(Saved entries)
----------------
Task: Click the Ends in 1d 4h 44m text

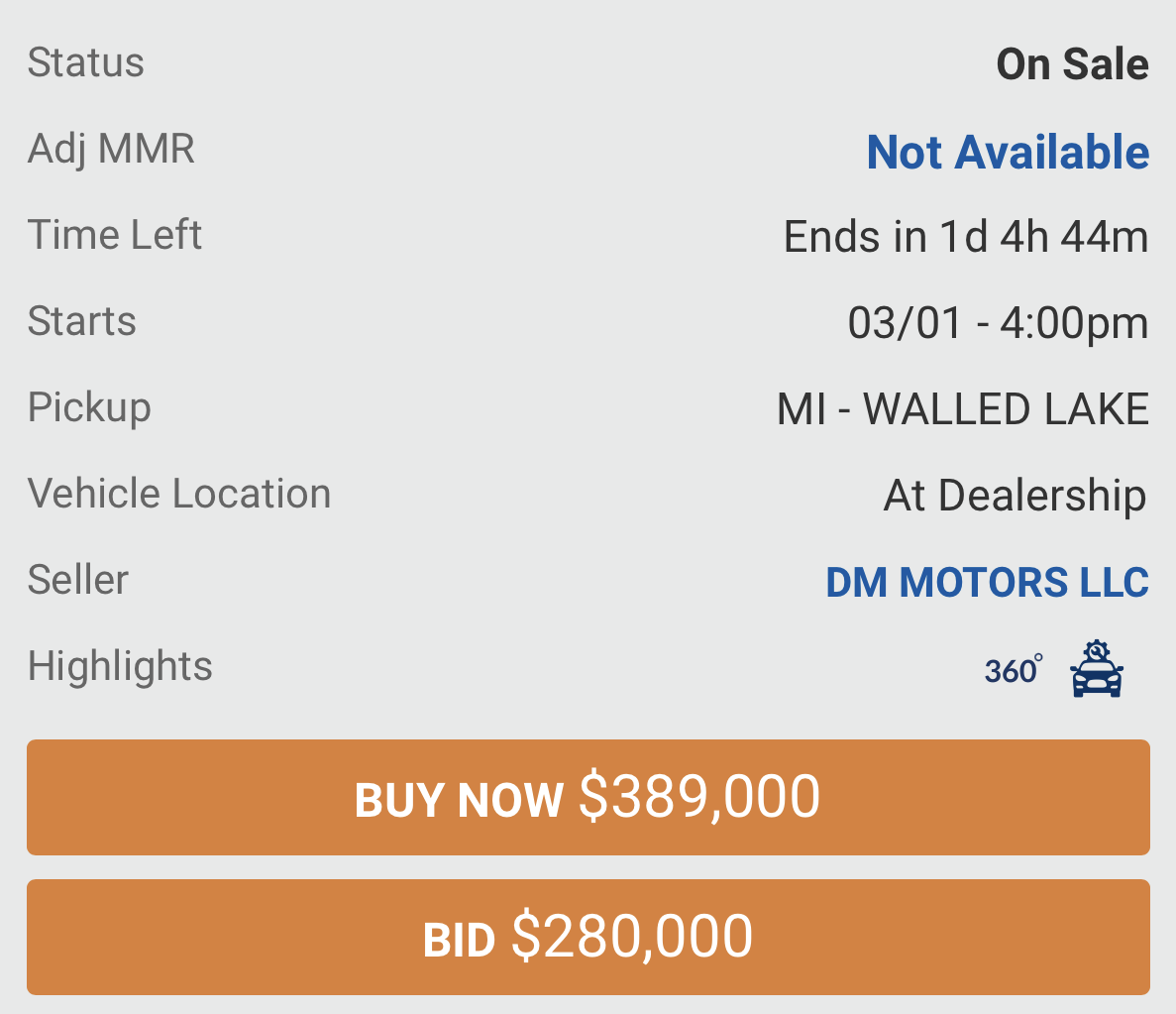Action: [x=966, y=237]
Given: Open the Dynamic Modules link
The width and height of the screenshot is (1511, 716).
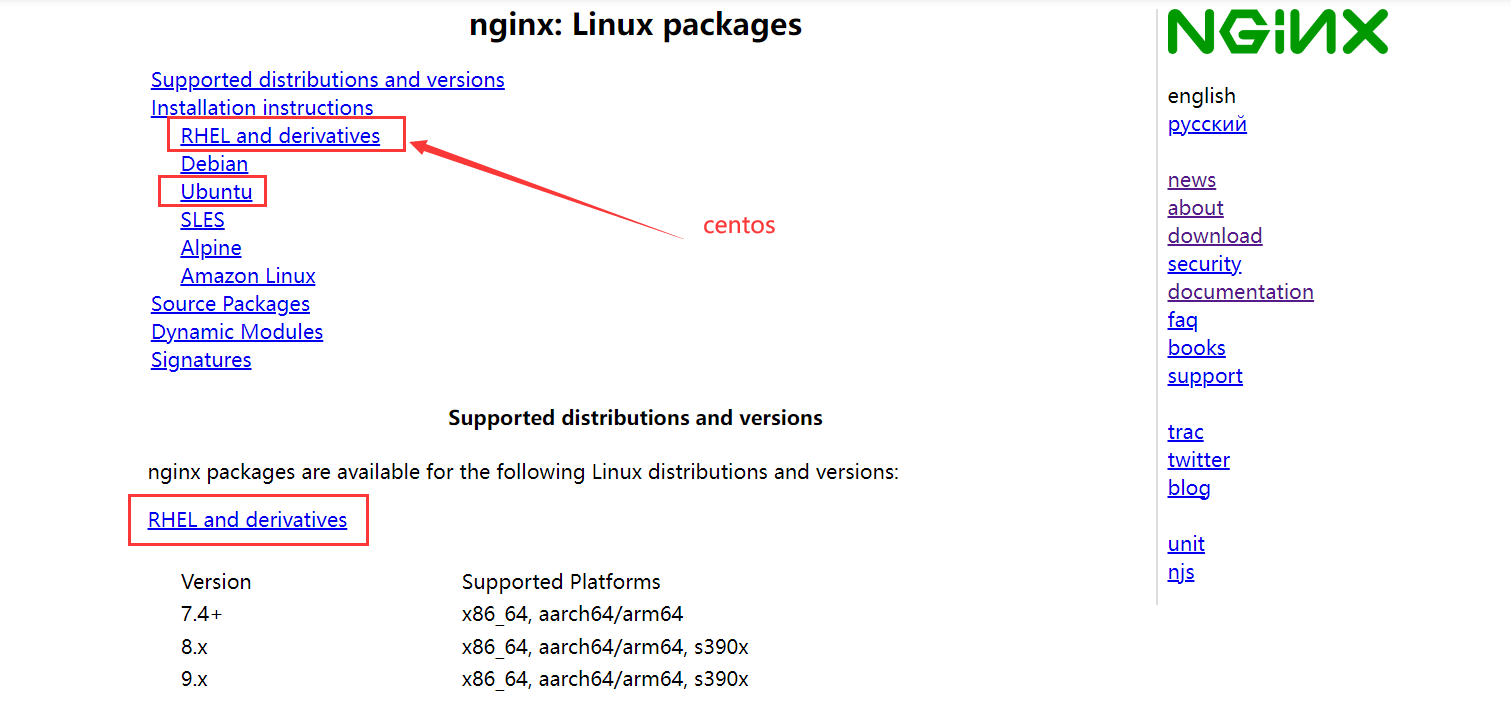Looking at the screenshot, I should 237,332.
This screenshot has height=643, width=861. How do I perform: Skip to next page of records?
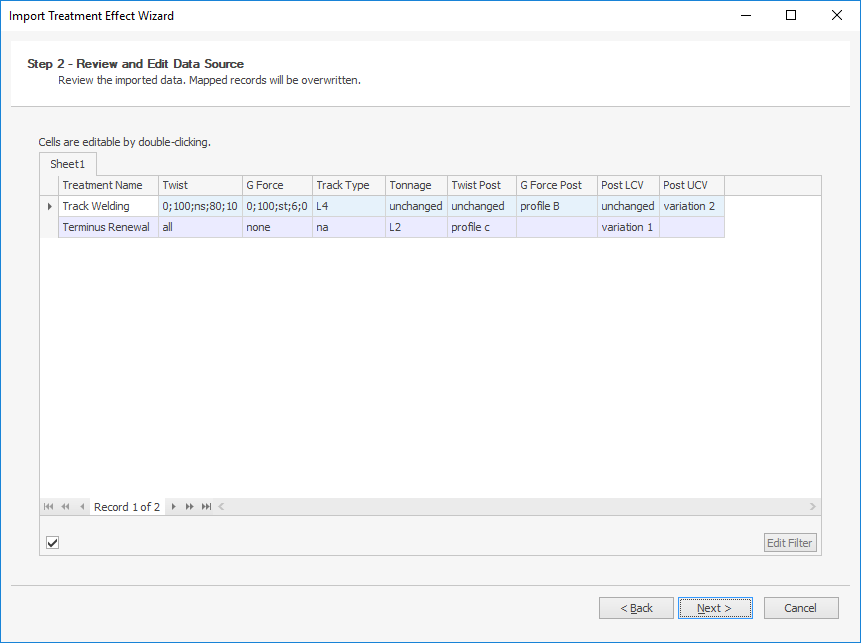189,506
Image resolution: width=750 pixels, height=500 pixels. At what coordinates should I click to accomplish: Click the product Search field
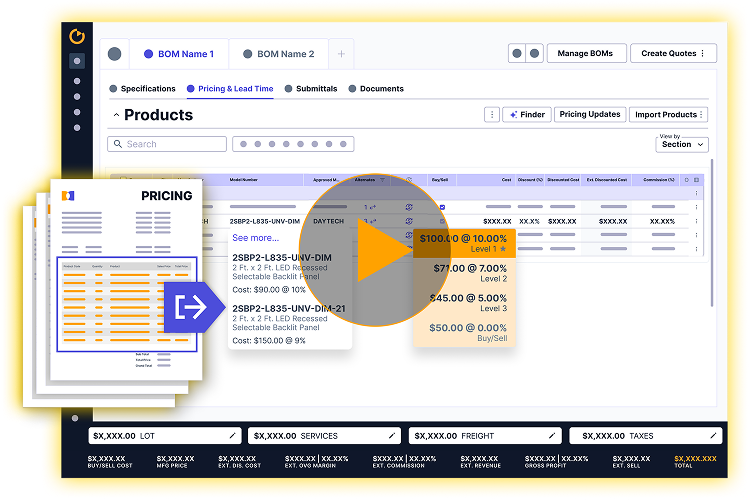(167, 144)
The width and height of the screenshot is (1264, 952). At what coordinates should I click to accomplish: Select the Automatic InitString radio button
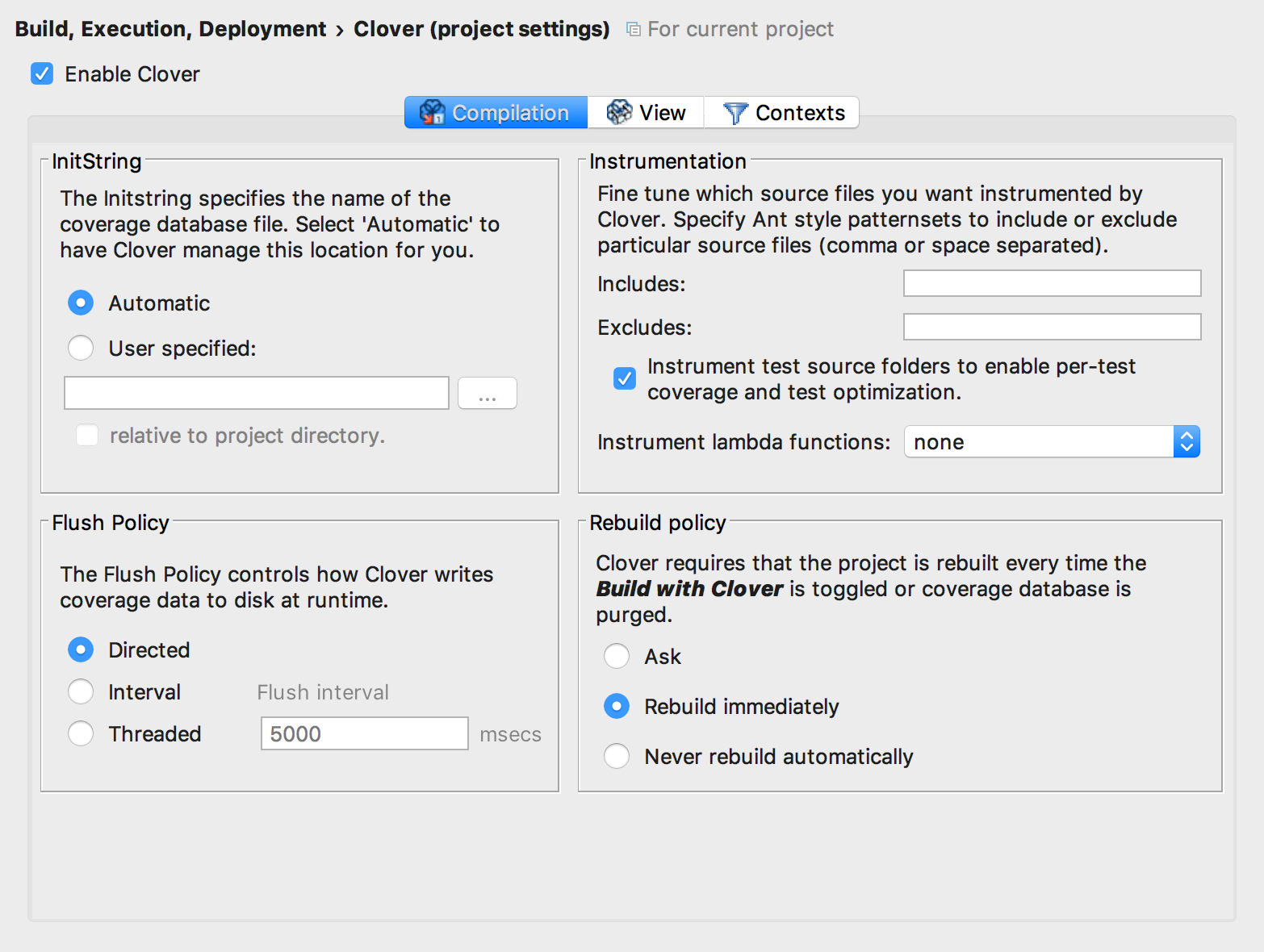(81, 303)
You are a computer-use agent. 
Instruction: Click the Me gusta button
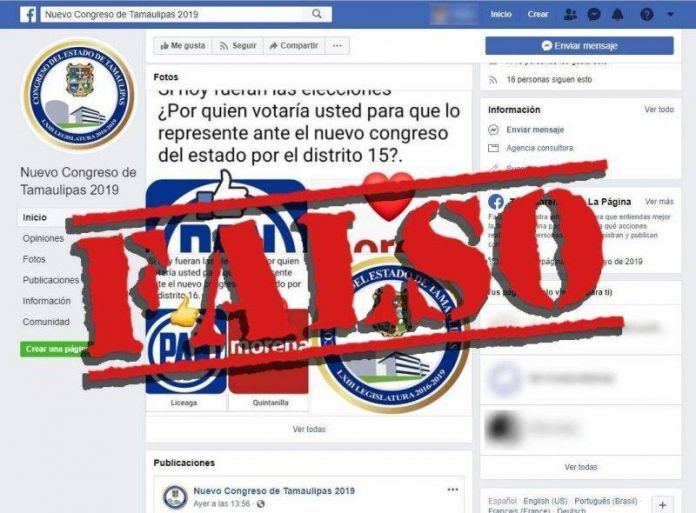pos(183,46)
----------------
§ Task goal
Copy each entry exactly as written. Images should not appear in the copy.

§ Answer to this task
Task: Click the Ends in 1d 4h 44m text

Action: [x=966, y=237]
Given: Open the Dynamic Modules link
The width and height of the screenshot is (1511, 716).
Looking at the screenshot, I should 237,332.
This screenshot has height=643, width=861. How do I perform: Skip to next page of records?
189,506
Image resolution: width=750 pixels, height=500 pixels. At what coordinates should I click to accomplish: Click the product Search field
(167, 144)
The width and height of the screenshot is (1264, 952). At what coordinates should I click to accomplish: Select the Automatic InitString radio button
(81, 303)
You are a computer-use agent. 
Instruction: Click the Me gusta button
pos(183,46)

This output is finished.